Since finally bagging the glossy ibis, I have been scratching around for places to go. The unusual weather patterns seem to have prevented a number of usual suspects from spending their winter in the UK, so I have been unable to get my fix of waxwings and short-eared owls, for example. I think suffering from the latter is called Withdraw-owl Symptoms. Ok, I'll get my coat.
I have been tempted to head back to the Wyre Forest for the crossbills, but along with the rain has been almost constant strong winds, and that makes seeing and photographing such birds nigh on impossible.
And the shrike is still very much a hit and miss affair. My good friend Max has tried several times to photograph it, resorting to a super-zoom bridge camera in a vain attempt to get a better shot at such distance, which isn't a bad option when the bird is perched. I used to have a Canon S2IS, which had incredible zoom capabilities for stationary objects, though the end result never got close to that from a proper D-SLR, which isn't surprising given the price difference.
But while the shrike stayed distant, I did catch sight of a sparrowhawk on a hunting mission, and despite being gloomy (a storm was rolling in), the camera (my 7D) managed to lock on as it hurtled by, and I ended up with a couple of pleasing shots, much to Max's disgust, as he'd missed it approaching!

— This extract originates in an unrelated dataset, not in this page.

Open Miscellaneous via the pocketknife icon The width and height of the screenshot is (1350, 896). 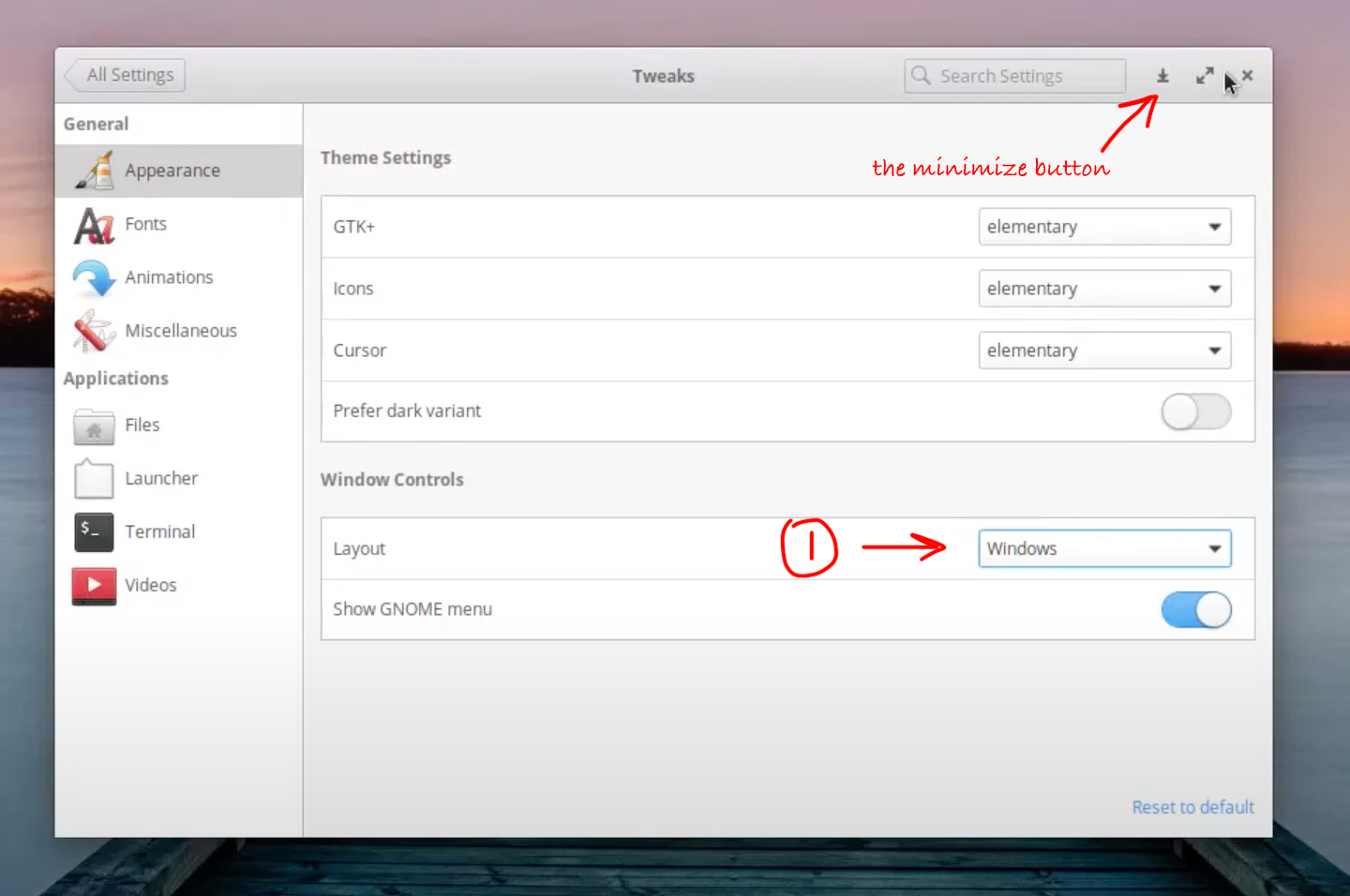[x=94, y=332]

After hearing of Max's gymnastics at Marsh Lane (he attempted a backward roll whilst holding his camera, trying to photo the resident male kestrel) I thought I'd try there, and sure enough, spotted the kestrel hovering over the meadow near the car park. I soon worked out that he was returning to the same perch on a nearby tree after each hunting attempt, so I crept closer and waited.
Needless to say, he then caught a vole and headed over to the fence posts near the car park to eat it. I managed to get back to a reasonable distance, grabbing some shots, before the local corvids mobbed him, forcing him away down the concrete road to eat in peace.
When the kestrel returned, I again set up hoping he'd land on his favourite perch. He didn't, of course, choosing a new favourite just out of sight. However, with the light occasionally being decent, I grabbed a few shots as he hovered.
So, did my luck change this year? Yes. I managed to connect with 4 hawfinches in the end, and come away with some half decent shots, even though they tended to hide amongst the branches mainly, and were always the last to feed from the ground, and of course, first to fly off.